Count the lines of the material below that contain the string "should", matching case exactly, and reply with the number alone.
┌──
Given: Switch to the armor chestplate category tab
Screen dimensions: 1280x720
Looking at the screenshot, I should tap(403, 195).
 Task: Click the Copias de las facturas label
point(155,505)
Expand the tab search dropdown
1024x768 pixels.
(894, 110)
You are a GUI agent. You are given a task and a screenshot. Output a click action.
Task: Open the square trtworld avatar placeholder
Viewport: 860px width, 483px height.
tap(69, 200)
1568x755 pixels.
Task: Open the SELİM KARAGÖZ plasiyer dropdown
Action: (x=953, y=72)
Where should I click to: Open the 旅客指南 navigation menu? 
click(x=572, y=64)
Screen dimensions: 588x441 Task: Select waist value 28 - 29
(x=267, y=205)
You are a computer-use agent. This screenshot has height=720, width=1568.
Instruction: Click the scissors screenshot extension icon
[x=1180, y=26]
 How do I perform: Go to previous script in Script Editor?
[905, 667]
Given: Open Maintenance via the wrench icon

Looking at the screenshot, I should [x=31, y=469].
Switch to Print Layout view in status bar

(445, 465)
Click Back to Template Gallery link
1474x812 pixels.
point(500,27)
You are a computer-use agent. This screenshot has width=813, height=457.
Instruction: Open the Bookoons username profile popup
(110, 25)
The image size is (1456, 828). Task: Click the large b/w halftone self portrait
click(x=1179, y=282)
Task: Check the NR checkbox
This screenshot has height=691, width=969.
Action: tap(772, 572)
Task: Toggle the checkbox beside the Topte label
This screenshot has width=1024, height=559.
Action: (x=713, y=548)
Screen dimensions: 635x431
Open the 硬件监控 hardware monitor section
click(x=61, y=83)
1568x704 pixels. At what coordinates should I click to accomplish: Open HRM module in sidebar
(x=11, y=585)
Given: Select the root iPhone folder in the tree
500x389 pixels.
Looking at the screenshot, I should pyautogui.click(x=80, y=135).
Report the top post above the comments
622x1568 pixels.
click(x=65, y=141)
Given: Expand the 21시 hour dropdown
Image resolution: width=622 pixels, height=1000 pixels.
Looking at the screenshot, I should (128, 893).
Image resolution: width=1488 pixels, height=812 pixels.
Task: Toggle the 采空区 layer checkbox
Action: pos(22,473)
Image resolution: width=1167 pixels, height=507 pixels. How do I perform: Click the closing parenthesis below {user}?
└──
- Response to this exercise:
6